# What is being asked:
Copy out the listing below word for word, but leave the pictures out.

# Records for the task:
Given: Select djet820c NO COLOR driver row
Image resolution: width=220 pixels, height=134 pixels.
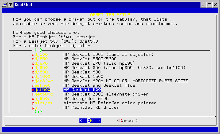Looking at the screenshot, I should click(43, 81).
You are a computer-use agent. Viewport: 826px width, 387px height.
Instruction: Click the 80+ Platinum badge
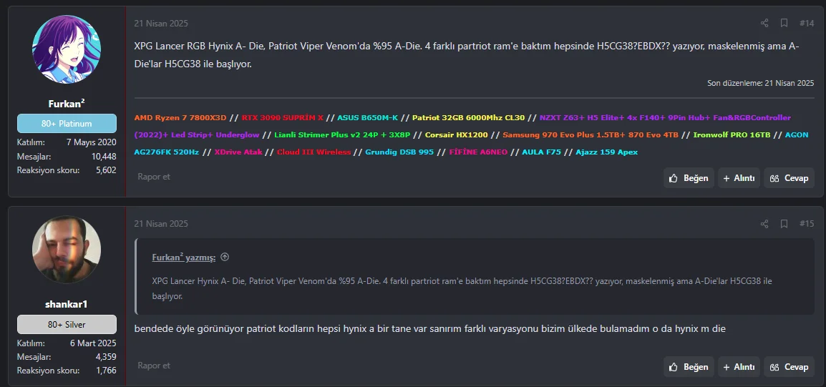67,124
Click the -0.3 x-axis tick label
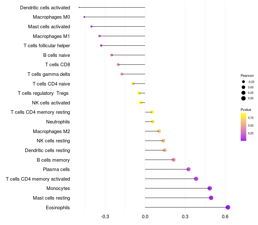This screenshot has height=225, width=258. point(105,217)
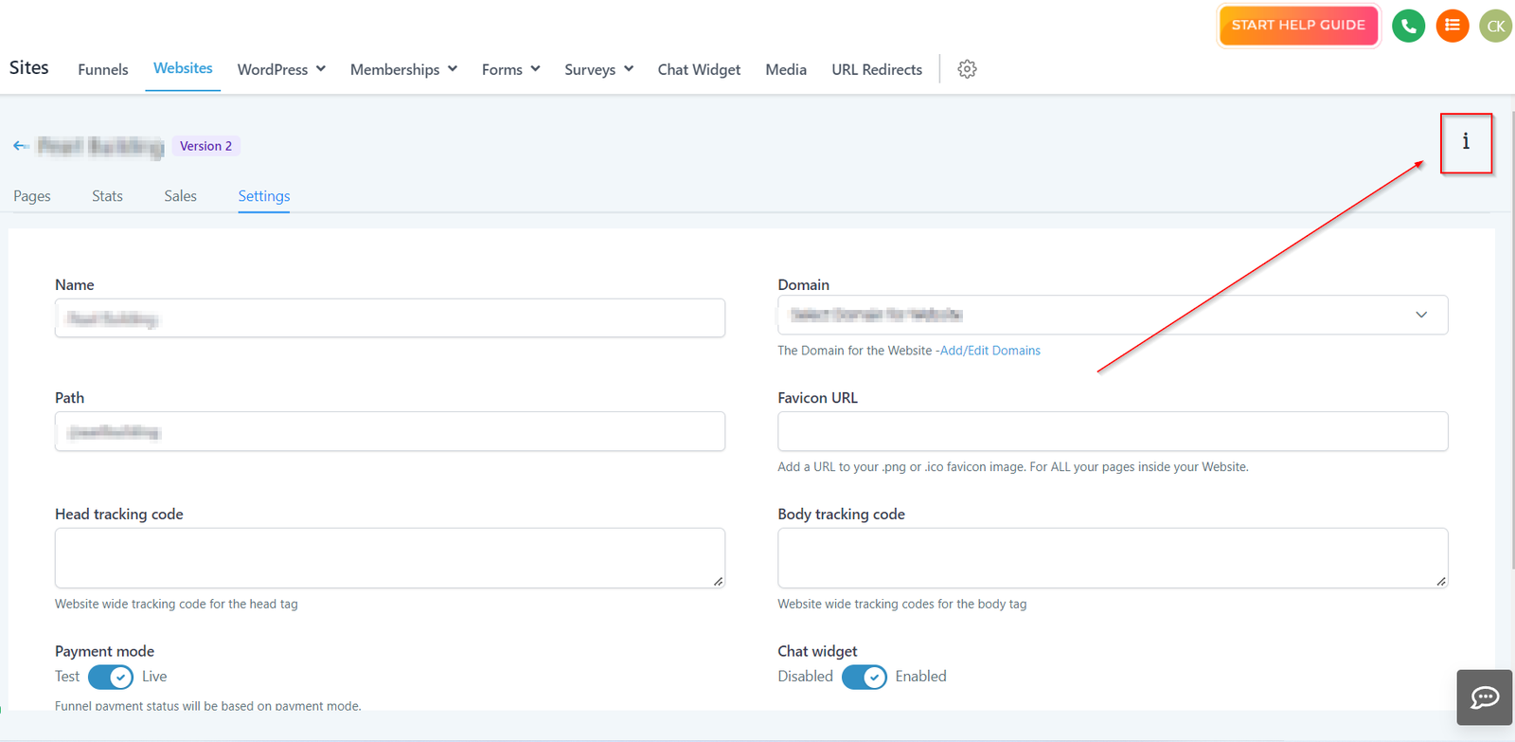
Task: Expand the Forms dropdown menu
Action: 510,69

# Output below:
Given: Select djet820c NO COLOR driver row
Image resolution: width=220 pixels, height=134 pixels.
Looking at the screenshot, I should click(43, 81).
You are a computer-use agent. Viewport: 826px width, 387px height.
Instruction: Click the 80+ Platinum badge
67,124
Click the -0.3 x-axis tick label
This screenshot has height=225, width=258. point(105,217)
Task: Expand the Forms dropdown menu
Action: 510,69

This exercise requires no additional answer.